Divers have been busy in the waters of West Porpoise Bay for the past two weeks, clearing debris off the ocean floor as part of the SeaChange Marine Conservation Society’s Salish Sea Nearshore Habitat Recovery Project.
porpoise bay
Sarah Verstegen of the SeaChange Conservation Society beside the dive boat Lifetimer at the Porpoise Bay wharf.

Divers have been busy in the waters of West Porpoise Bay for the past two weeks, clearing debris off the ocean floor as part of the SeaChange Marine Conservation Society’s Salish Sea Nearshore Habitat Recovery Project.

Fisheries and Oceans Canada is putting $1.3 million into the project over five years. The money will pay for the cleanup in Porpoise Bay and similar efforts to restore eelgrass and estuarine habitat for salmon and forage fish in Howe Sound, the Gulf Islands, and Burrard Inlet.

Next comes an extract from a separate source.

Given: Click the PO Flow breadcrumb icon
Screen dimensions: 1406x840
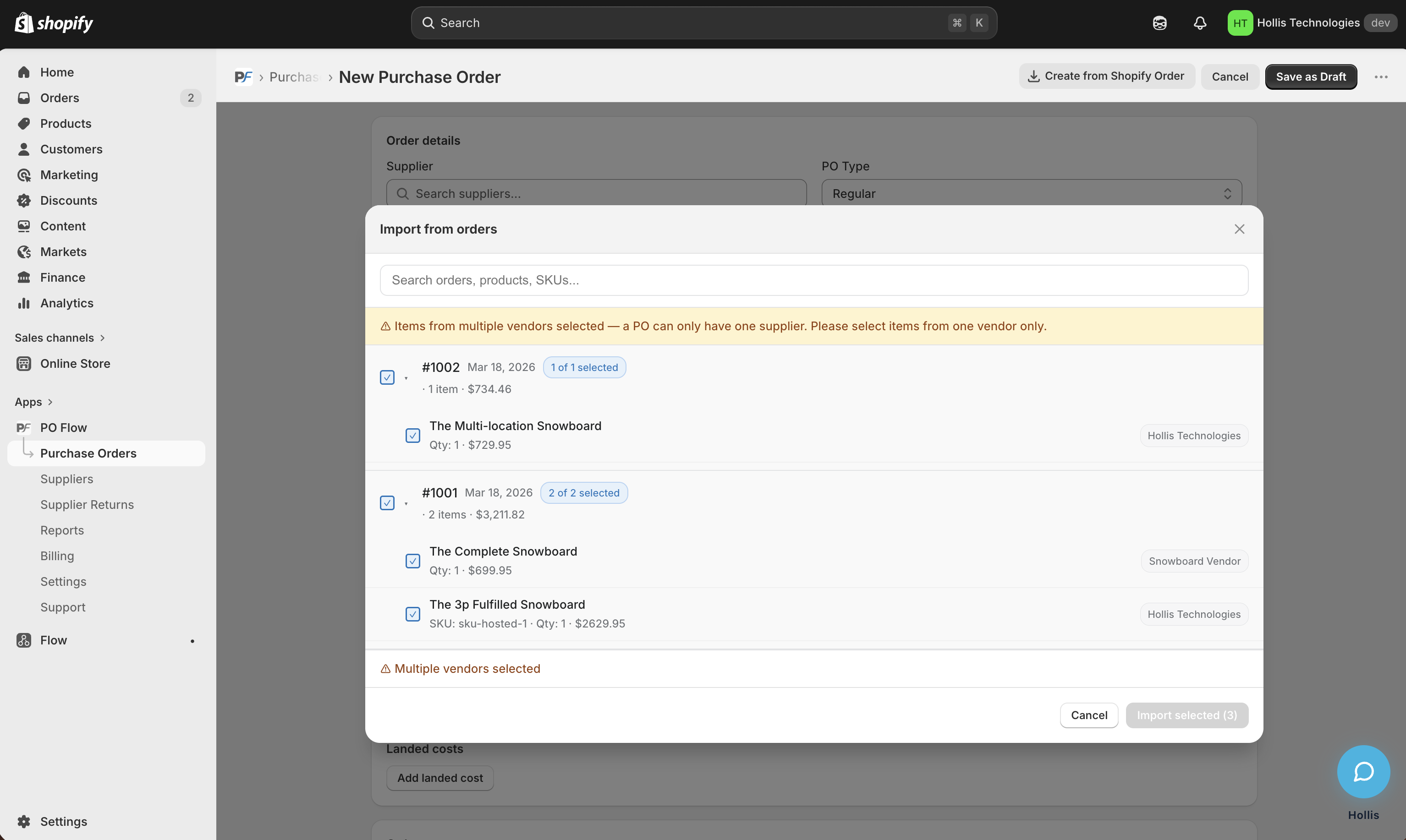Looking at the screenshot, I should pyautogui.click(x=243, y=77).
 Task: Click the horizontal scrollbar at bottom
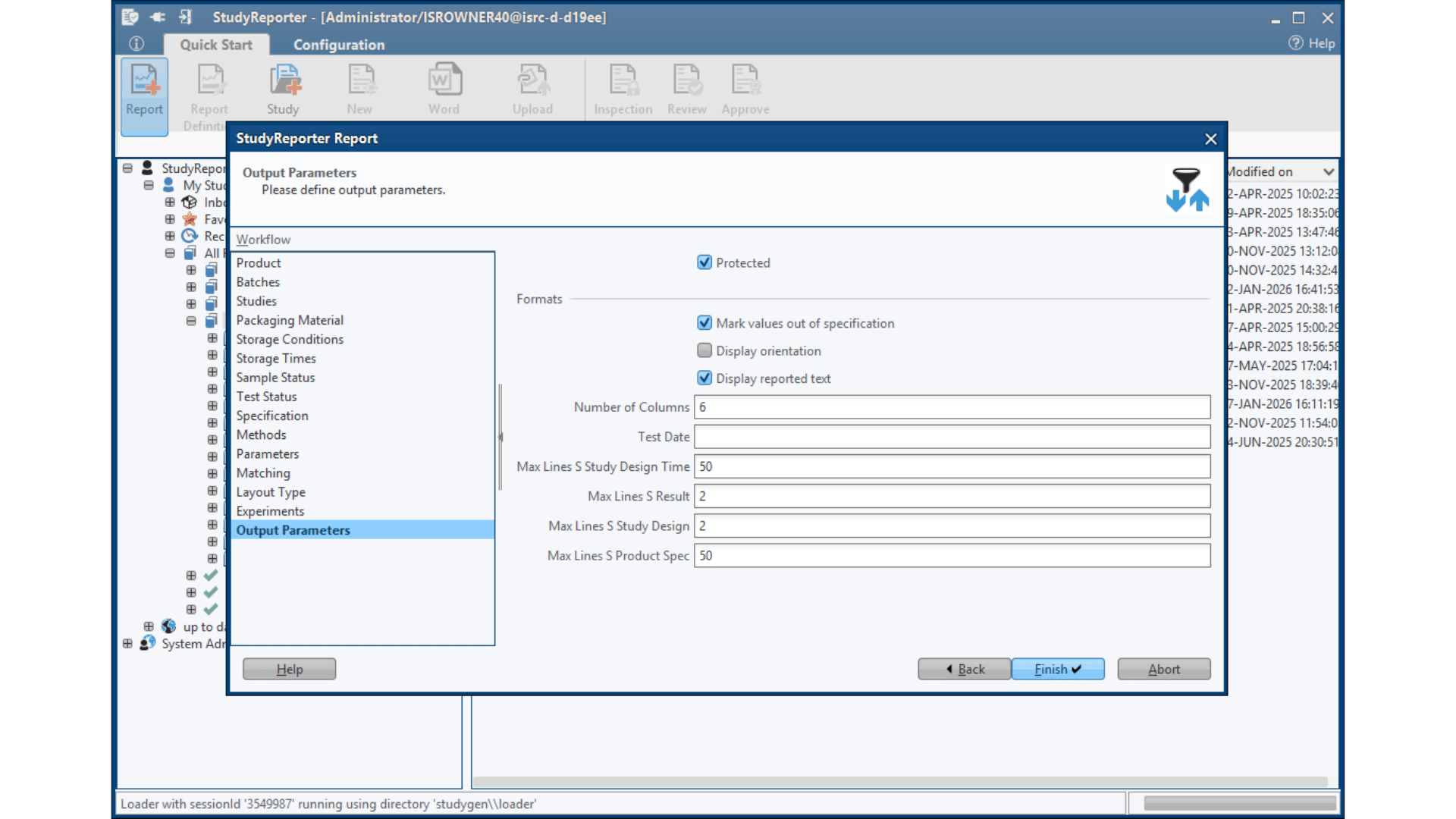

Sarah Verstegen is the dive coordinator for the work currently underway in Sechelt.

She said the divers have been spending mornings working to load debris into baskets and then in the afternoon the crew switches to the Collective Effort, a small, flat-decked pontoon boat with a crane that can be used to hoist the material off the bottom.

The District of Sechelt and Sunshine Coast Regional District have been helping with the project by providing facilities, such as moorage at the Porpoise Bay wharf, and waiving tipping fees for the material that’s destined for the landfill. “Those in-kind contributions are huge for us,” Verstegen said.

She told Coast Reporter that the divers have found everything from car parts, microwave ovens and TVs to big sections of fishing net, some of which they think may be the remnants of herring pens that were built in the area in the mid-80s.

As of Tuesday, they’d filled about a dozen large two-cubic-metre totes – a similar size as the ones used at the recycling depots. Verstegen said they expect to fill a dozen more before they wrap up.

So far they’ve brought up around two tonnes of fish net alone.

Vertegen said they’re trying to recover as much of the netting as possible because getting it off the ocean floor is a “high value” return when it comes to saving fish and wildlife. “They keep [snaring fish]. Even after 30 years on the bottom,” she said.

The dive team is also focusing on removing debris from areas where it would do the most to help eelgrass recover.

Earlier this year a local community association hired diver and videographer Neil McDaniel, a part-time Sechelt resident, to film the ocean bottom between the government wharf and MacKenzie Marina, which is the same area the SeaChange team has been working in.